But it was one thing to threaten force against the South, long regarded as the country’s most benighted region, and quite another to marshal it against the North, home of the nation’s leading banks and corporations, its most powerful media, and the very liberals who most passionately supported the civil rights movement. For more than a decade, the federal government’s legal guns were locked into place, facing south. Only in the late sixties and early seventies did they begin to swivel and train their barrels on the hitherto exempt cities of the North.
J. Anthony Lukas, Common Ground
(And apparently it is yet another thing to incorporate the problems of civil rights in the North into its history education.

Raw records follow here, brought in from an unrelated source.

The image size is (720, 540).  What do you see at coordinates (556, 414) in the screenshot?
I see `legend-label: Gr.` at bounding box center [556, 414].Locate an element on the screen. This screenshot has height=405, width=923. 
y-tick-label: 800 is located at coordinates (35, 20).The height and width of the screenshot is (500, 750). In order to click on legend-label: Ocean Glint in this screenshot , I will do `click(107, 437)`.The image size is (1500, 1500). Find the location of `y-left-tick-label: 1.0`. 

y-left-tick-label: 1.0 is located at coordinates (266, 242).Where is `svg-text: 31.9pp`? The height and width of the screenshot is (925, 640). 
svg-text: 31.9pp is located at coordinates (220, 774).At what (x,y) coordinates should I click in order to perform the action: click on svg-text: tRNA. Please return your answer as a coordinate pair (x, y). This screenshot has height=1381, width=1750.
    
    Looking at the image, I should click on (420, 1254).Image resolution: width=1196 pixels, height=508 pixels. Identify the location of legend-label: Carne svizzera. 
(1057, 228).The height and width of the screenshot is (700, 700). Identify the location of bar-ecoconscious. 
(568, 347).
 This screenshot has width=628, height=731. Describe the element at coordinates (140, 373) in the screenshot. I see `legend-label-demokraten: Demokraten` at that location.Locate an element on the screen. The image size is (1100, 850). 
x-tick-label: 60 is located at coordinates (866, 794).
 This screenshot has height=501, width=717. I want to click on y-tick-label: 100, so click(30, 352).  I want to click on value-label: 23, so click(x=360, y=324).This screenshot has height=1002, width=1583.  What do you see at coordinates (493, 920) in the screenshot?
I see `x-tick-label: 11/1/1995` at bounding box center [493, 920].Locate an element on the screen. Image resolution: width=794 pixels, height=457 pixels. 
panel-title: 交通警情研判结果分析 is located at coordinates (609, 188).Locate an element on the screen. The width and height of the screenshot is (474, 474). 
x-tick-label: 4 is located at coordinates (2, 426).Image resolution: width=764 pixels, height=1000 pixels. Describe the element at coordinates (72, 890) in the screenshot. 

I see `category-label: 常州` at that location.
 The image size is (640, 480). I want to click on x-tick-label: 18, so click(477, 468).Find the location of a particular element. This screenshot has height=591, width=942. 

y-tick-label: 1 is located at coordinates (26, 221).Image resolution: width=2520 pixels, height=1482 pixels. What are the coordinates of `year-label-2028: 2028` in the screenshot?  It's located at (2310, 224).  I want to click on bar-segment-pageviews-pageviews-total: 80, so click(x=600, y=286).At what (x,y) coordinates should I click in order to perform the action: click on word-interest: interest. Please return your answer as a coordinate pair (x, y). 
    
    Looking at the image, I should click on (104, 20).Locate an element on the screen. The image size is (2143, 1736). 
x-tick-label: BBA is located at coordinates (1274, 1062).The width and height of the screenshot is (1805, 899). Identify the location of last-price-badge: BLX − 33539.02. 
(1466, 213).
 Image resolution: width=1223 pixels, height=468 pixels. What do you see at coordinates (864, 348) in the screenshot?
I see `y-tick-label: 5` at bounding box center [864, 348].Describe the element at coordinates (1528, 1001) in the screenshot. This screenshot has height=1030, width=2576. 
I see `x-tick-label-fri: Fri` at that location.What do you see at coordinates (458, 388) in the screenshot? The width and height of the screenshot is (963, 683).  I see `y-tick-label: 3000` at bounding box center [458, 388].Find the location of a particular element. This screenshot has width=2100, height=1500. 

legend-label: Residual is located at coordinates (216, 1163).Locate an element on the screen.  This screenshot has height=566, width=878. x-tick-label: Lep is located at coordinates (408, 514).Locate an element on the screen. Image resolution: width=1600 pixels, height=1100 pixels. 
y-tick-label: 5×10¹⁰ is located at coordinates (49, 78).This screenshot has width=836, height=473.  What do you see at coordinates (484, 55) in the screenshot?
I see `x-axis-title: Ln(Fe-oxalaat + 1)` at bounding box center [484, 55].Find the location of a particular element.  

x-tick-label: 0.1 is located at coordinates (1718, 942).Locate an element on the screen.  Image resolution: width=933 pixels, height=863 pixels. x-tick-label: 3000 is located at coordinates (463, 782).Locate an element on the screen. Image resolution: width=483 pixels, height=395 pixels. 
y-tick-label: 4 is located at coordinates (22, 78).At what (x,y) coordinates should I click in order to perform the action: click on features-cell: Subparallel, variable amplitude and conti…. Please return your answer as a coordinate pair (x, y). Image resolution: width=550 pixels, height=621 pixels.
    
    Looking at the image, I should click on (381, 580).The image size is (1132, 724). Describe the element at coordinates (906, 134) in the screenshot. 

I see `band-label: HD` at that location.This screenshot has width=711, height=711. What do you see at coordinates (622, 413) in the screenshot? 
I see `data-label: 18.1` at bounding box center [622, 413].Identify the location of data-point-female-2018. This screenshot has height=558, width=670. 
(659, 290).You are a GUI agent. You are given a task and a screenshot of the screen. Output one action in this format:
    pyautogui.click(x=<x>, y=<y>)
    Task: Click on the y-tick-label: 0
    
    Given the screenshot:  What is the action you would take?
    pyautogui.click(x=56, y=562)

This whole book is news to me.)
Did you know Ted Kennedy was once chased (~2:00) in Government Center by protestors, throwing tomatoes and breaking windows, for supporting forced busing? The announcer reports with wonderful accent: “The crowd surged toward this once-favored son. It was a strange crowd to surround a Kennedy.” This was one of the moments that inspired Lukas to write his book. He says in an interview:
I remember asking myself, “What in the world is going on when Ted Kennedy is driven to shelter by his ‘own people,’ Boston’s Irish Catholics?” When a reporter asks himself, “What in the world is going on?” that’s generally a pretty good starting place for a story — or a book. In fact, absent that kind of obsessive curiosity, I can’t produce a successful book.
N.B., in the video, tea-bagger at 1:00.